Inter, Moratti: “Il Triplete un miracolo, troppo bello. A Madrid arrivammo sapendo già di vincere”

Inter, Moratti: “Il Triplete un miracolo, troppo bello. A Madrid arrivammo sapendo già di vincere”

Le parole dell’ex presidente nerazzurro

di Marco Astori, @MarcoAstori_
Moratti su Ibra

Intervenuto ai microfoni di Sky Sport con ospiti Esteban Cambiasso e Diego Milito, l’ex presidente dell’Inter Massimo Moratti ha parlato così dell’anno del Triplete nerazzurro: “Intanto saluto Milito e Cambiasso, due grandissimi giocatori e amici. Tutti abbiamo cercato di dare il massimo per raggiungere gli obiettivi. E’ anche un miracolo averli raggiunti: non è stato facile ed è bellissimo il fatto che Milito e Cambiasso possano dare ancora tanta felicità, che al momento è necessaria. Io non posso far altro che essere riconoscente e voler bene a questi ragazzi: la parola “miracolo” significa che la cosa è stata talmente bella che è stato un miracolo, non che non potessimo raggiungerlo. La squadra era fatta da persone eccezionale e parlo anche dei cinque anni precedenti: ma quell’anno è stato la perfezione. Va ringraziato Mourinho per lo spirito che ha dato alla squadra e alla fiducia che ha dato. Quando siamo arrivati a Madrid, siamo entrati allo stadio pensando che avessimo già vinto: era tale la fiducia nella squadra, che sapevamo fosse una festa. Forse per il fatto che avevamo sofferto tanto col Barcellona. Rivedendo la finale, fu difficilissima: i nostri hanno giocato con un’intelligenza notevole. Milito? Uno che ti fa vincere tre tornei segnando solo lui, è una cosa impossibile: è un record mondiale”.

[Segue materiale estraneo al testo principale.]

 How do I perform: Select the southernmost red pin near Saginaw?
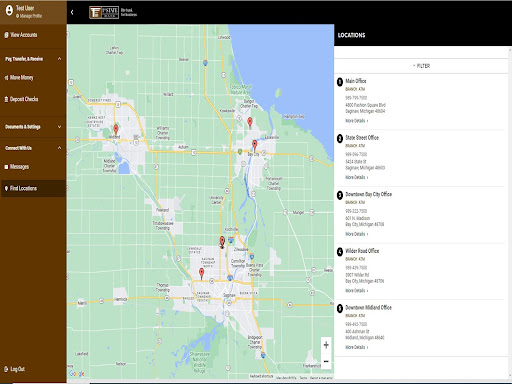[x=201, y=273]
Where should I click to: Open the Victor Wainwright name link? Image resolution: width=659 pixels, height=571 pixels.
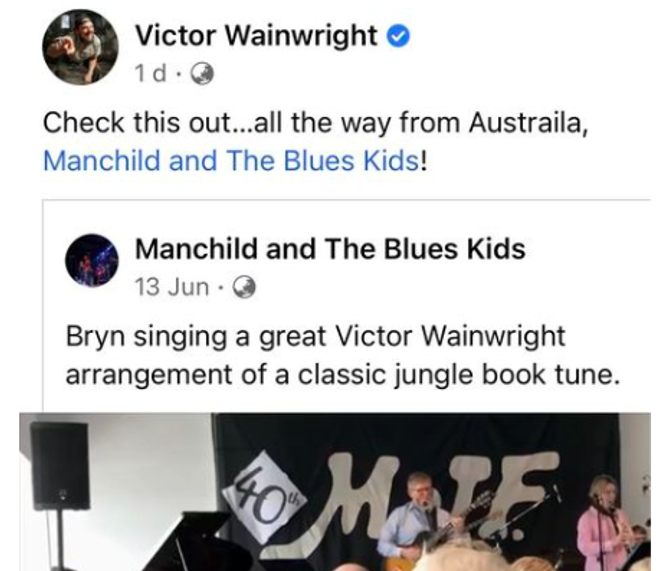coord(256,36)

Chi l’ha tenuta tranquillo il 22 maggio?
“Non ero agitato, sono sincero: in quei momenti non c’è agitazione emotiva, analizzi tutto per vedere dove intervenire negli errori. Il mio dovere era quello di essere presente per capire se ci fosse qualcosa su cui intervenire. Tutto era ben fatto: i ragazzi hanno affrontato tutto con una professionalità eccezionale. Mi sembra fantastico, hanno fatto grandi sacrifici e hanno strameritato di vincere, meritando anche di più precedentemente. Cambiasso ricorda i miei momenti di arrabbiatura, ma sono cose che capitano (ride, ndr)”.